Originally Posted by
Fibber
I have been looking for a better light than my old Specialized Astro 5 (which dropped dead on me recently) for occasional, recreational night riding. I looked into building my own using various MR16 halogens, then started looking into LED.
After looking at some Luxeon datasheets I purchased a flashlight that used the Luxeon III emitter mounted on the star heatsink. They claim 70-80 lumens, and I believe it. I'm throwing away all of my AA, C & D cell halogen (krypton and xenon) flashlights, and replacing them with these little wonders. I sent my daughter to Girl Scout camp with one and two extra sets of batteries (3 AAA cells). Remarkably, she came home with the original set still in use. She claimed to have used it for an hour or two each night, and her light was the talk of the camp.
I am thinking of modifying two heads for bike use (near - wide spread, far - narrow beam), and driving both with one external battery pack. 6 watts of power, 150 lumens out in two patterns. The reason I bring this all up is that the claims made by NiteHawk sound a bit overly optimistic.

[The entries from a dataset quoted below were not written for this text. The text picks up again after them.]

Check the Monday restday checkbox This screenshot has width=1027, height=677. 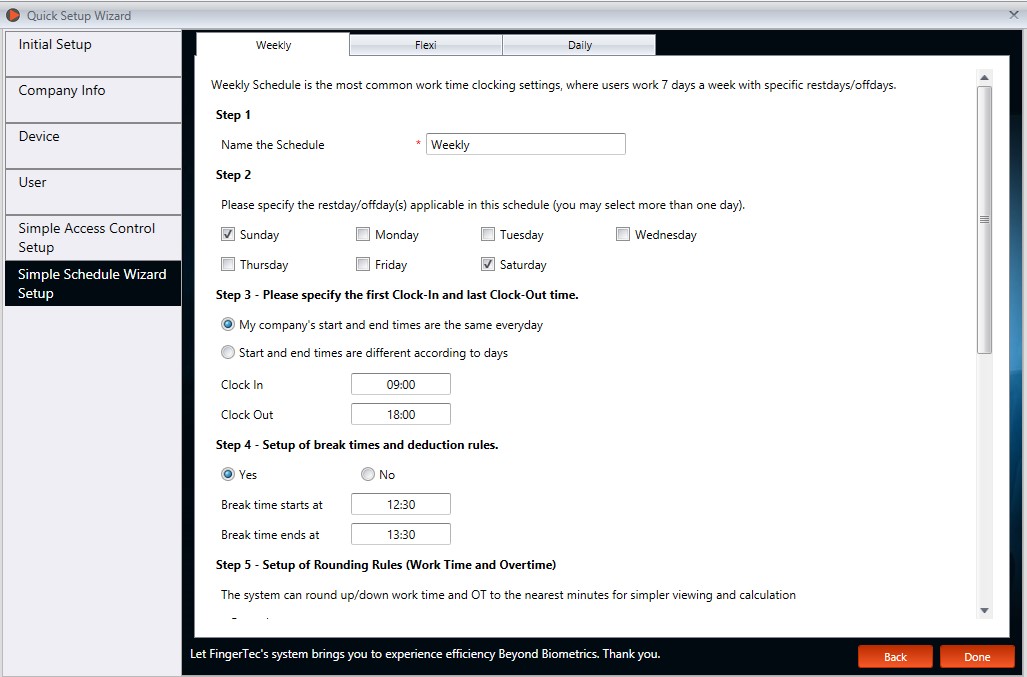coord(363,234)
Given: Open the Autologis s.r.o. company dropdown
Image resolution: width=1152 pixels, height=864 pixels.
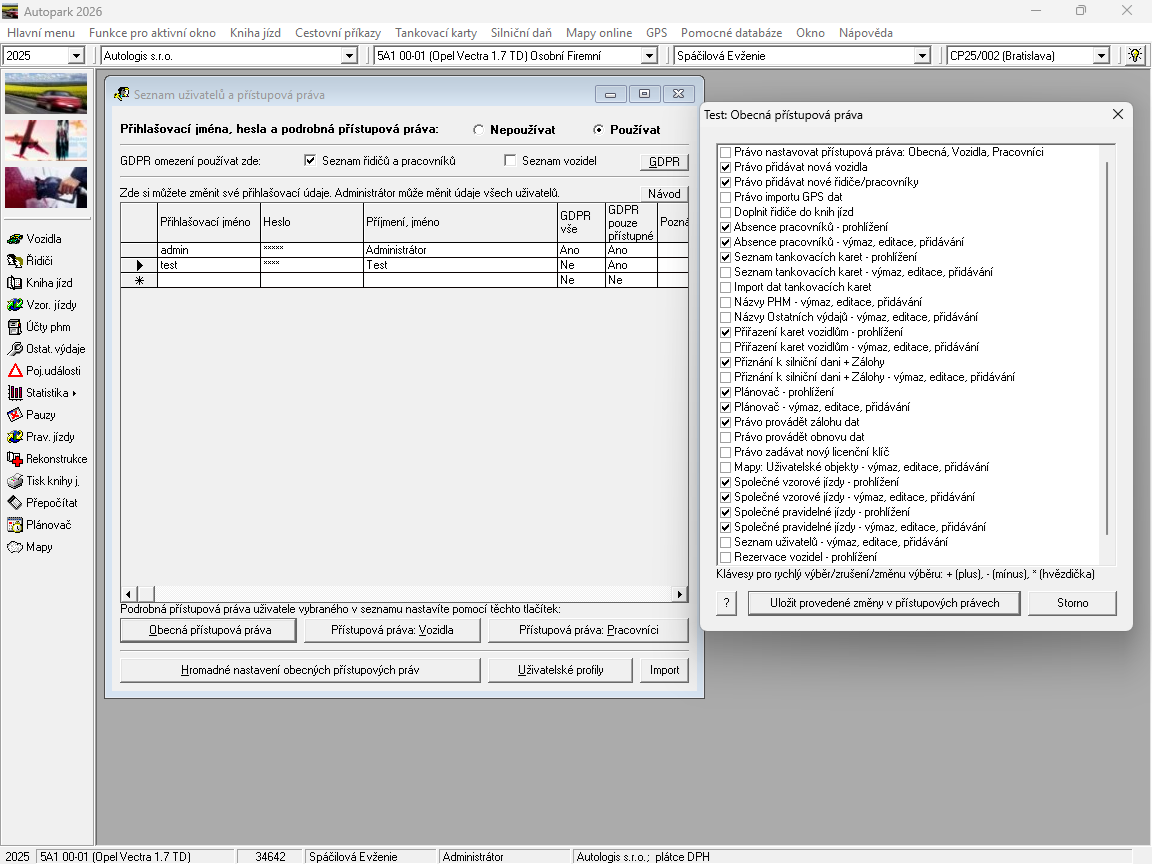Looking at the screenshot, I should point(349,56).
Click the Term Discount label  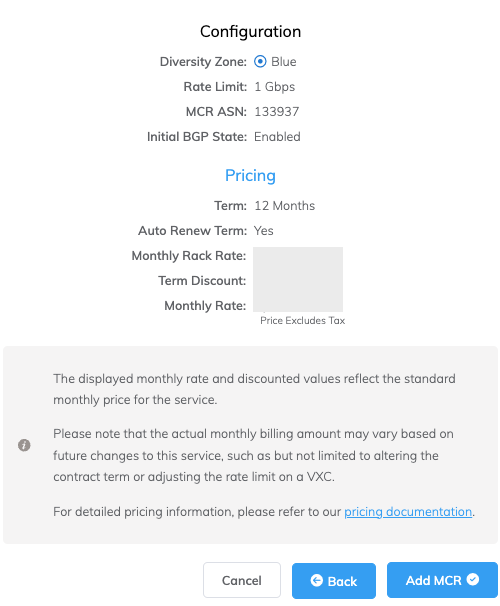(x=202, y=281)
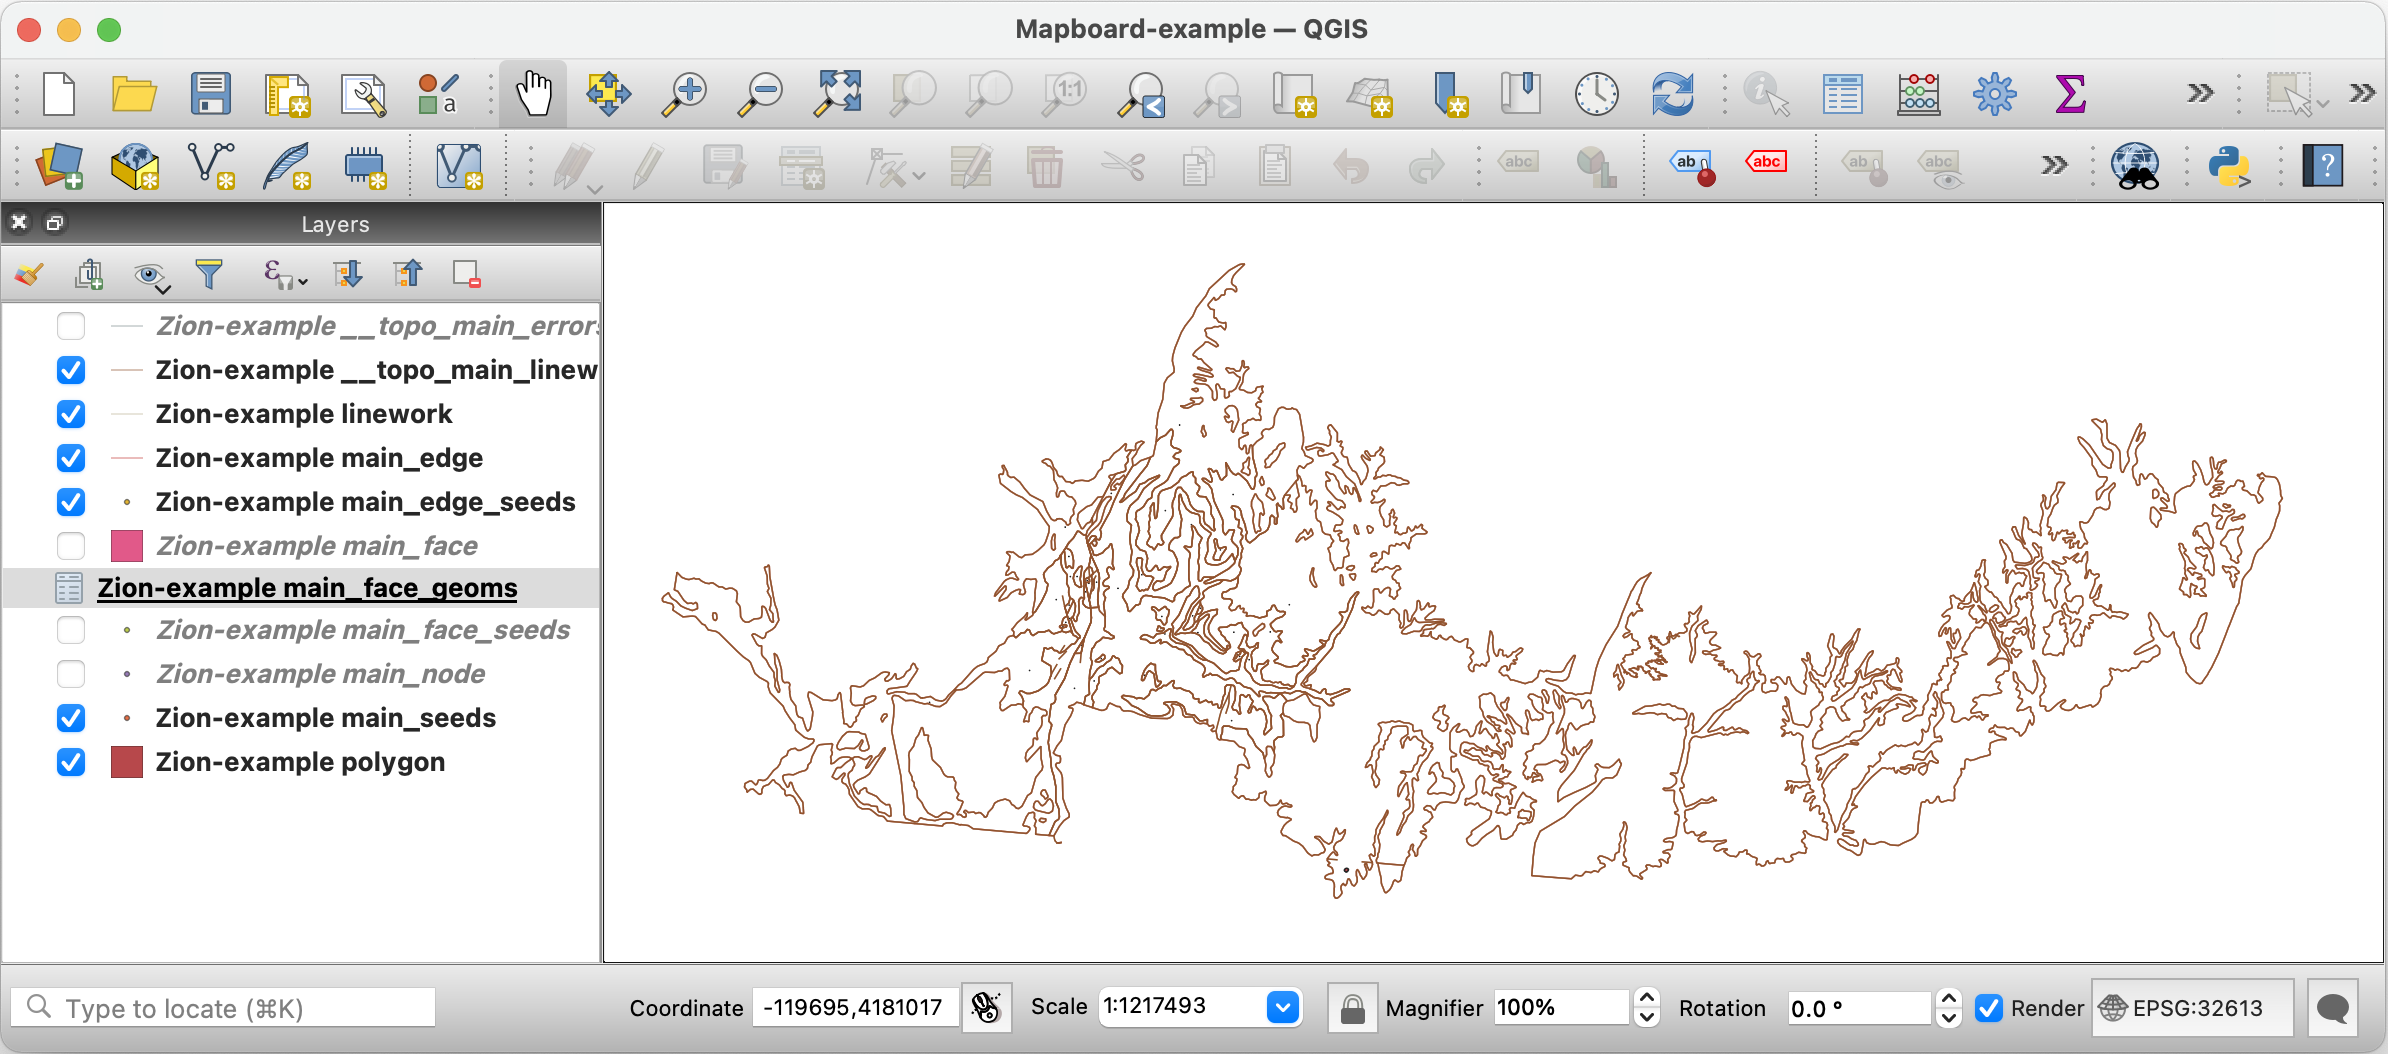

The K2 emitter is a step up, but not that much. At max rated current (1500ma - about 5 watts input), it is good for 140 lumens or so. That is terrific (around 30 lumens per watt), but in no way would it compare with a 20 watt halogen. I would think you should be able to get around 350 lumens out of a 20 watt halogen. Plus, the beam pattern they show in their product sheet looks pretty narrow - almost pencil beam. Wonder how well it would really work as a bike light.